In this project we explored the ways in which Monmouth College, and especially the Department of Mathematics and Computer Science, can support students interested in pursuing actuarial science as a career. This involved researching the work of actuarial scientists, as well as interviews with many people, both educators and practitioners, involved in the field of actuarial science. We made site visits to the Center for Actuarial Excellence at Illinois State University, and State Farm Insurance headquarters in Bloomington, IL. As part of this project, my students prepared materials for the Department of Admission and Financial Aid at Monmouth College to use in advertising to prospective students.
Molly Schoon, Nathaniel Smolcyk, Allie Warfield Summer 2017 (SOfIA Program)
“Games of Skill and Games of Chance”
Poster presented at 2017 SOfIA Presentation.
In this project we analyzed two games of skill (Tic-Tac-Toe or Chess) as though they were games of chance.
1) Tic-Tac-Toe: We imagined that we were playing against a computer which played randomly, subject to the rules that it must avoid a one-move loss if possible, and choose a one-move win if possible. We found that subject to these assumptions, the best starting move for X is to play in the corner, in which case the probability of winning with the best playing strategy is approximately .92. Starting in the side gave a winning probability of .85, and starting in the center had a winning probability of only .67.
2) Chess: Using a chess engine, we analyzed 22 games of neophyte chess players, and found that the probability that any given move was good or excellent was .63. Treating chess moves as independent “coin-flips”, with .63 probability of making a good or excellent move on any given flip, we found that in a game of 75 moves, the probability of all good or excellent moves is approximately 2.67×10-15. Thus in order for a neophyte to have a .5 probability of playing one perfect game, they would have to play approximately 250 trillion games.
Pengrui Wang Summer 2016 (Summer Scholars Program)
“Characterizing the Direct Product of Directed Semi-Cycles”
Poster presented at April 2017 MAA MD-DC-VA sectional meeting.

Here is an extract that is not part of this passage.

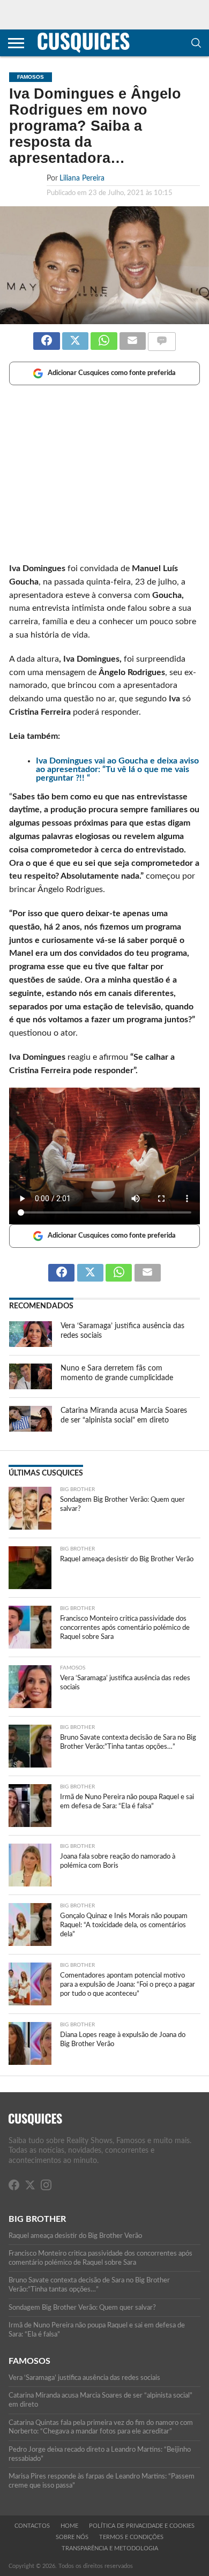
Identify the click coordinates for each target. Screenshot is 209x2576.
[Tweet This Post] (75, 336)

For two directed graphs G and H, the direct product (or tensor product) GxH is a new directed graph such that:
1) The vertices of GxH are pairs of the form (u,v) such that u is a vertex from G and v is a vertex from H.
2) For two vertices (s,t) and (u,v) of GxH, there is an edge connecting these vertices if and only if there is an edge in G from s to u and an edge in G from t to v.
In this project we explored the direct products of directed graphs G and H where both G and H are directed semi-cycles (that is, a directed cycles with some edges “reversed”). We were able to find formulas for the components of GxH in the special case where one of the following occurs:
i) G is a directed cycle.
ii) At most one edge of each of G and H has been reversed.
Jimmy Yau Fall 2015 (Fall/Winter term independent research project)
“Recognizing a Difference Quotient”
An article version of this project has been accepted (with revisions and currently resubmitted) for publication in Pi Mu Epsilon Journal.
For a function of two variables H(a,b), we ask the question of how to determine whether H is the difference quotient of some real function f(x). We developed three different tests to apply to a given H which could determine whether there exists such a function f. The first test detects whether H is the difference quotient of an analytic function. The second test detects whether H is the difference quotient of a differentiable function. The final test detects whether H is the difference quotient of an arbitrary real function.
Current Research Opportunities
If you are interested in discussing undergraduate research, come to my office (CSB 348) and we can chat about possibilities. I currently have undergraduate research projects to consider in the areas of:
Combinatorics and Complex Analysis
The level sets of the modulus of a complex analytic function can form complicated “figure-eights”, with many lobes. However the typical level set forms a single figure-eight. In earlier work, I counted the number of ways in which these figure- eights could be arranged with respect to each other (and this allowed me to compute the number of polynomials with a given list of critical values). In this project, you will repeat this work where the analytic function is now allowed to have one pole (so that the figure- eights may now have one lobe inside the other!). NOTE: No complex analysis knowledge is required for this project, only a willingness to draw many pictures, and work with some finite sums.
A star-shaped room is a room in which there is some single point where one may stand and see all points in the room (any rectangular room is one such example certainly, but also a room in the shape of a star!). In this project we will explore the geometry of the “heart of the star”, that is, the collection of all points in the room where one may stand and see the entire room. Some interesting questions: Must the heart of the star be convex? if not convex, then star-shaped? a polygon? If a polygon, how many edges can it have? What questions can you come up with?